Dengeleri göremeyip ileri geri ahkâm kesen yeni yetmeleri mazur görüyorum da, şu ağarmamış kılı kalmamışlardaki hamakati tasvirden âciz kalıyorum, iyi mi dostlar.
Kimmiş onlar, demeyin lütfen.
Etrafımızda epeycesi dolaşıyor..
Eski ezberlerle yeni durumu ve teşekkül etmekteki muvazeneyi kuşatmanın imkanı var mı?
Hain ve ahmaklardan Allah’a sığınıp, etraflı anlamaya çabalayalım lütfen. Önümüze çıkan demogogların hırslarının piyonu olmayalım.
Bu kadar küresel aktörün işe karıştığı, asla hakka riayeti kaale almayan kanlı ve iğrenç bir oyun sahnelenmemişti şimdiye kadar. Mantık kurallarının bu derece tepetakla olduğu, tutarlılık icabının bu derece görmemezlikten gelindiği bir dönem yok!
Eşkıya sokakları yakarak bağırıyor:
“Bana silah ver!”
“Neden?”
“Seni vuracağım!”
…
Olup bitenlere safdil bakışlarla bir Hakk davası gibi bakmak çok yanıltıcı.

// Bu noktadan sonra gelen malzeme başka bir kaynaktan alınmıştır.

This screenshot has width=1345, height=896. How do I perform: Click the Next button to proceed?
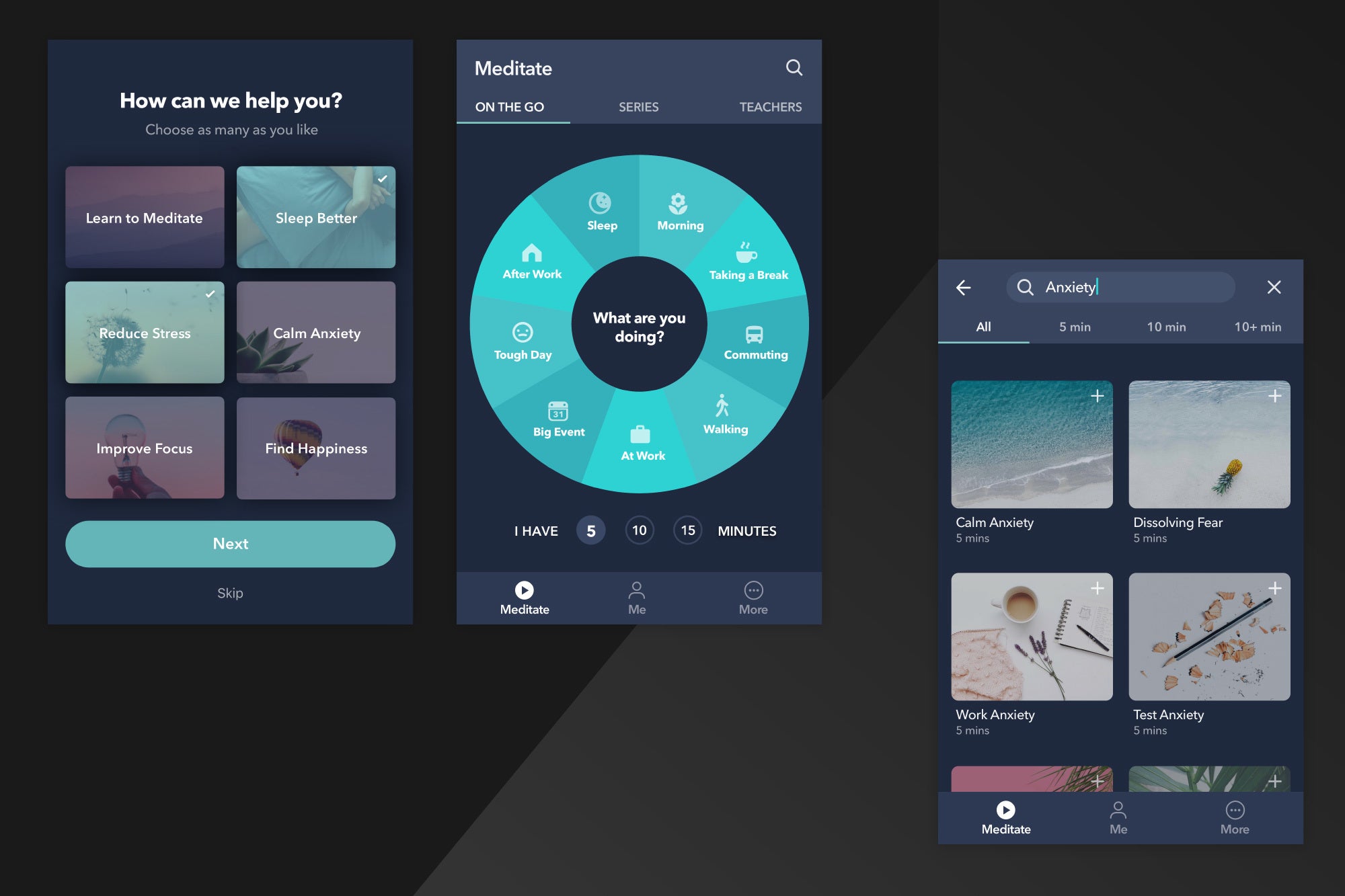pyautogui.click(x=230, y=542)
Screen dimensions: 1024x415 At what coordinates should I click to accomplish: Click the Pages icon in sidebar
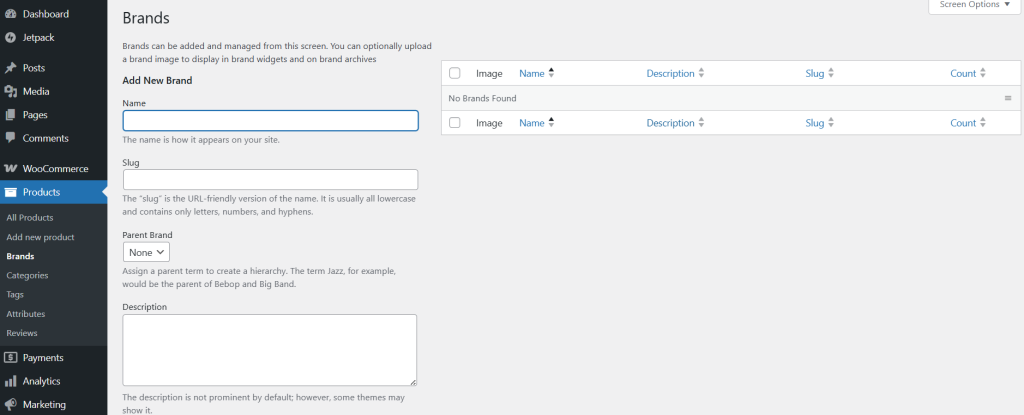point(10,115)
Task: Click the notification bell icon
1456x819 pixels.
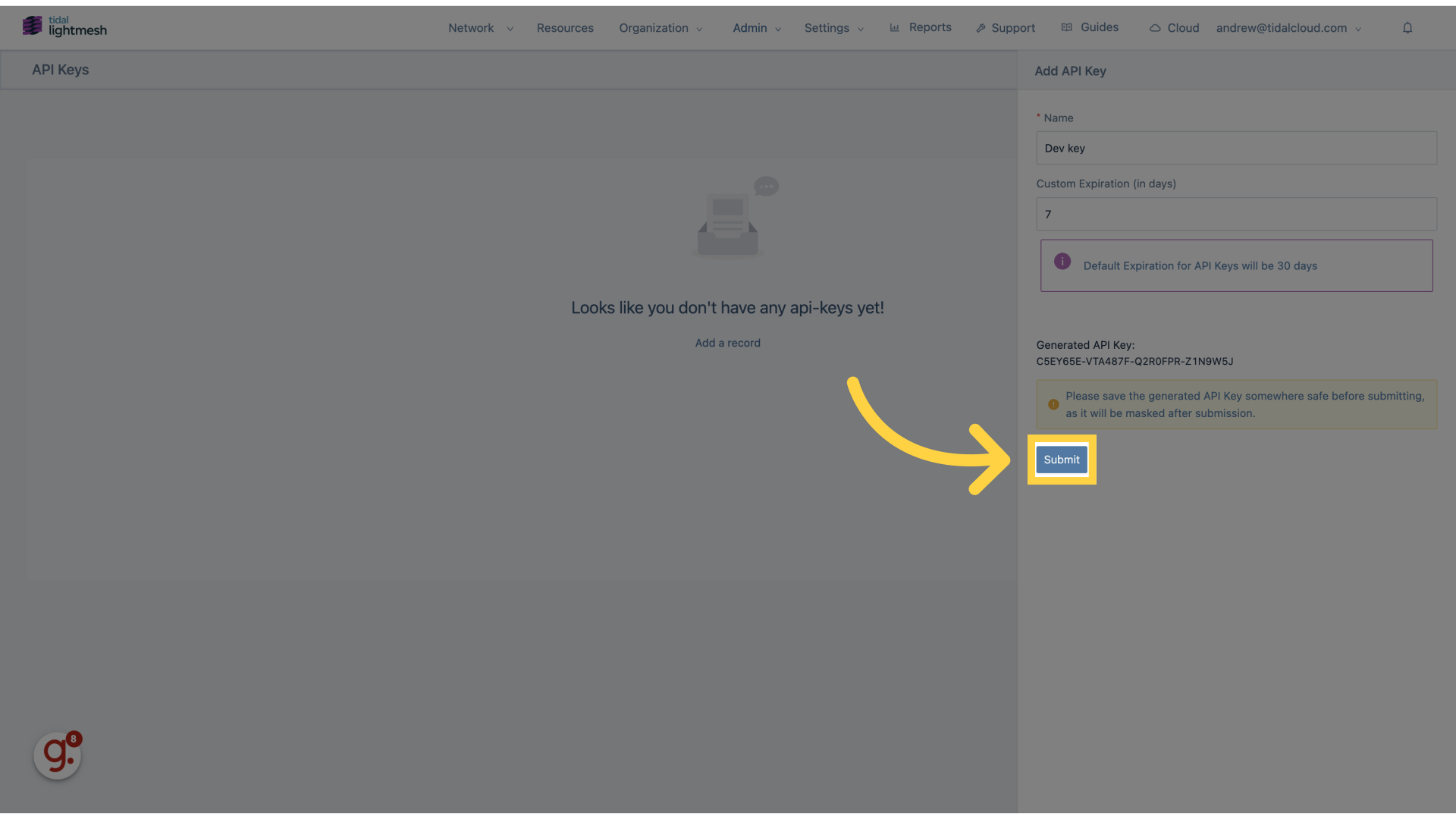Action: [x=1407, y=27]
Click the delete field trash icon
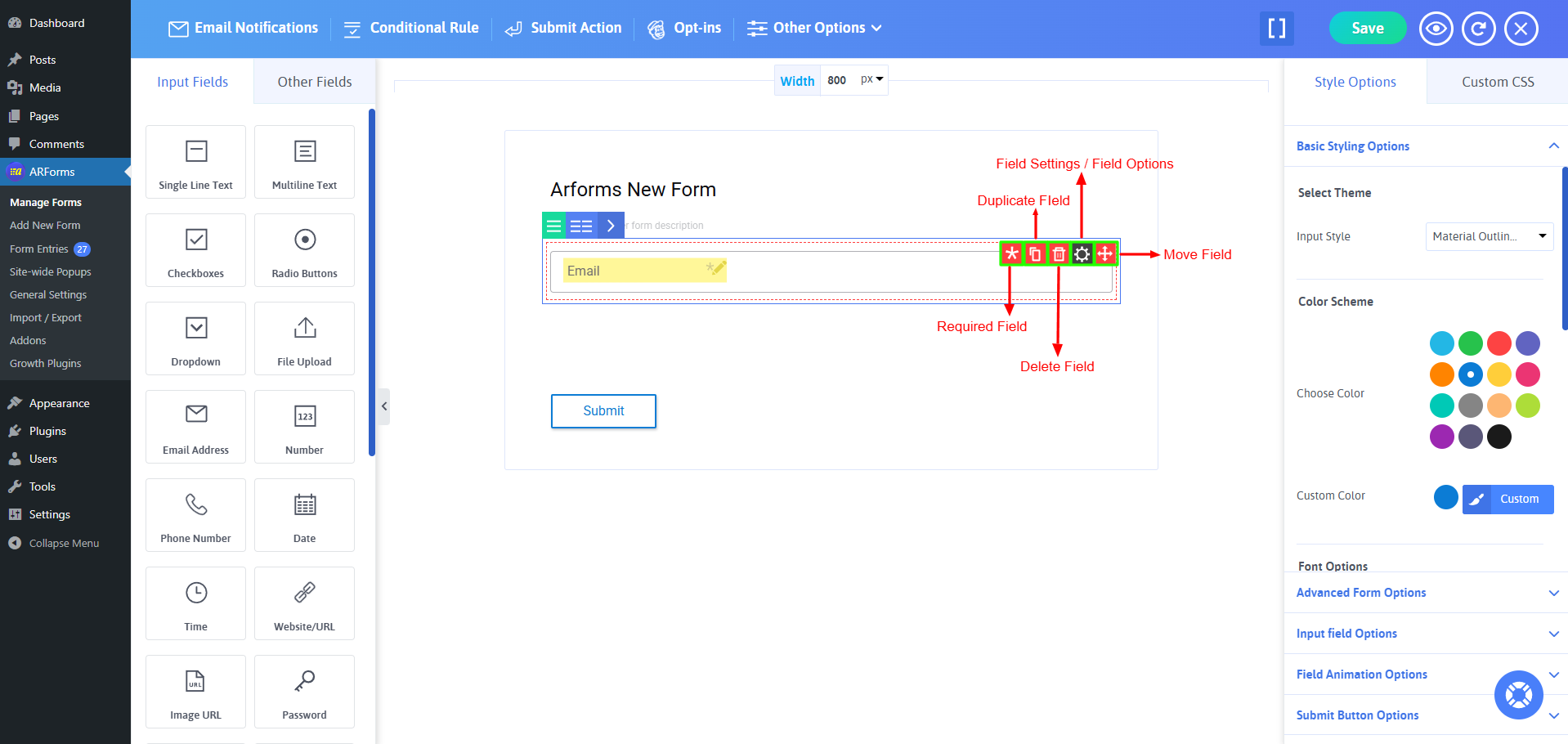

Bendeniz, bizlerin devletimizin yanında durması gerektiği kanaatindeyim. Hatasıyla sevabıyla toplumumuzun bütün cenahlarının lehine duran ve duracak olan yegane güç devletimizdir.
Bu meyanda Sn. Devlet Bahçeli’yi takdir etmekten kendimi alamıyorum.
Şahıs ve grup menfaatlerini devlete tercih eden zayıf karakterlere itibar edilmemeli.
Unutmamak lazım, “Ya devlet başa, ya kuzgun leşe!”